>>94869658Okay, so the whole tech pipeline goes like this:
first order of business, you need a camera and a piece of software that converts the real time video feed of your face into facial data, i.e. a stream of parametrized information on what your eyes, nose, head etc. are doing and their positioning etc.
It's possible to do video feed to facial data on the PC side in VTube Studio, but most serious VTubers use iPhone's built-in facial data because it's better.
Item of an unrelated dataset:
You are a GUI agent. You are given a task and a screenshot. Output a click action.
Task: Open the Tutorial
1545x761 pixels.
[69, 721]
Next, a VTuber model is essentially a bunch of PNGs stacked on top of each other. Movement of the model is movement and opacity changes etc. in those layers, think moving stuff around in Photoshop but in real time at 60 fps. Every single PNG layer has a bunch of parameters, e.g. the right eye might have a parameter called "open/closed" that goes between 0 to 1 etc.
Taking a bunch of PNGs (which are pieces of a model, eyes and ears separate and all that) and parameterizing them for movement is called rigging, and it's a part of making a model.
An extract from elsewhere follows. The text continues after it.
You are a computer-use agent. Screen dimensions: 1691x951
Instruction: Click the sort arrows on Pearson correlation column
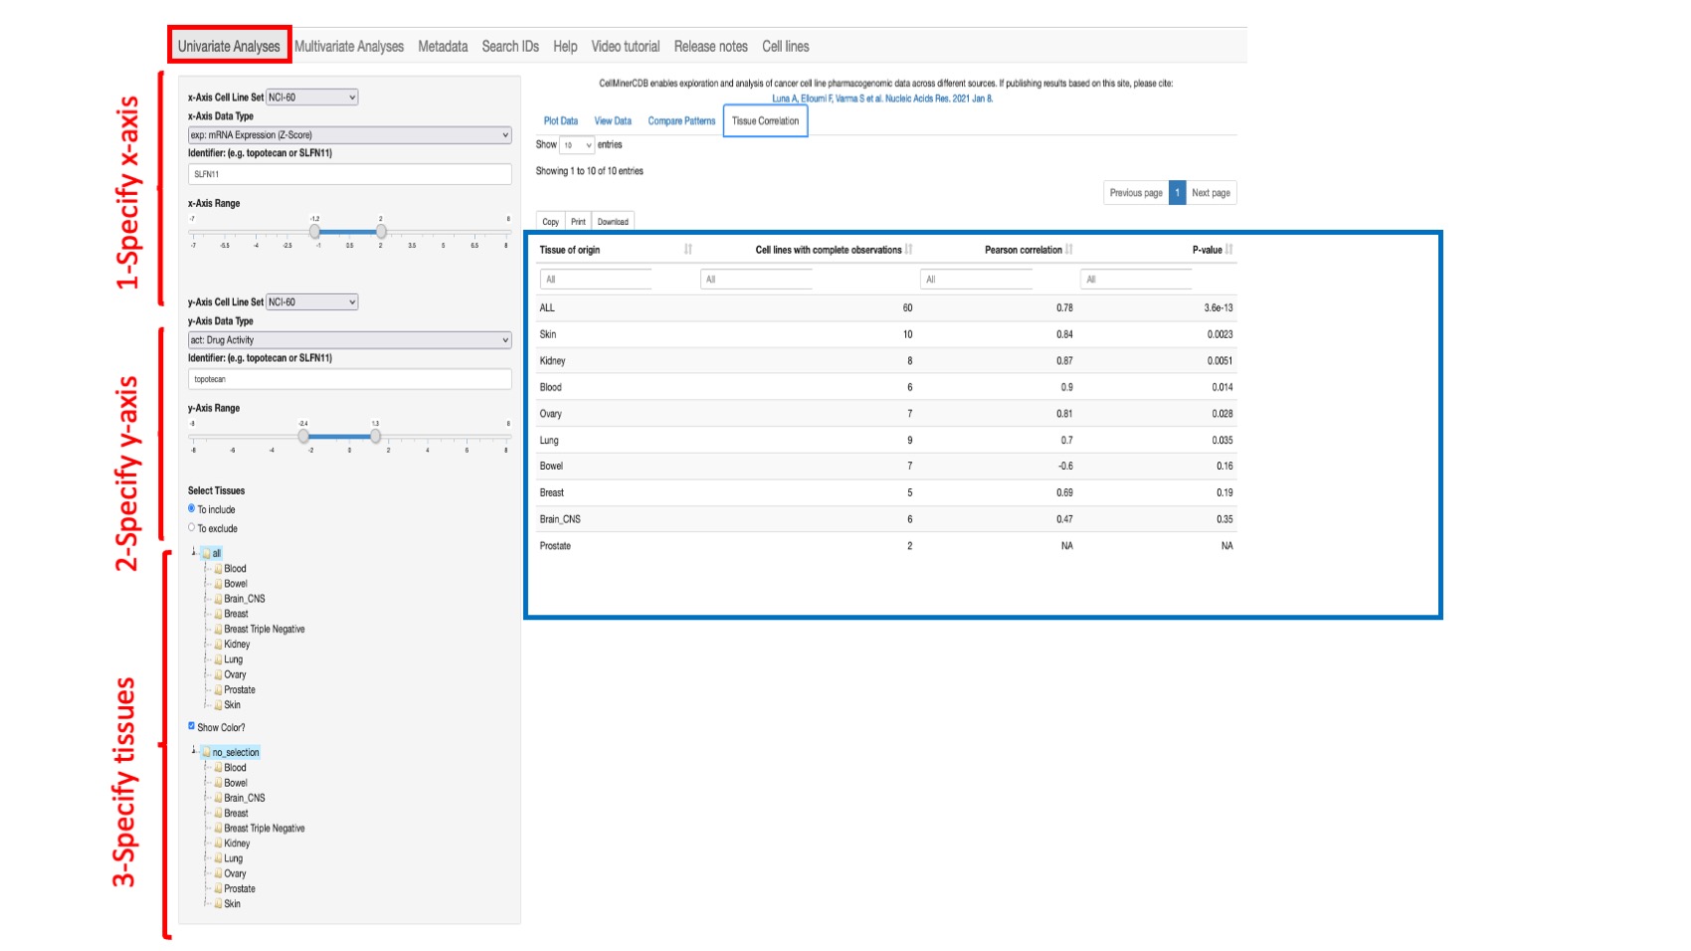click(x=1068, y=250)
Conversion from raw facial data to model parameters is called tracking. It's done in real-time. Then a draw engine renders the model and sends the resulting video stream to OBS.
When I say "Hololive uses an in-house solution" I mean that tracking and rendering is done inside a proprietary piece of software made by Cover that's not available for outsiders. On the other hand, indies usually use VTube Studio, which is a free (albeit, iirc, also proprietary) program you can download off Steam.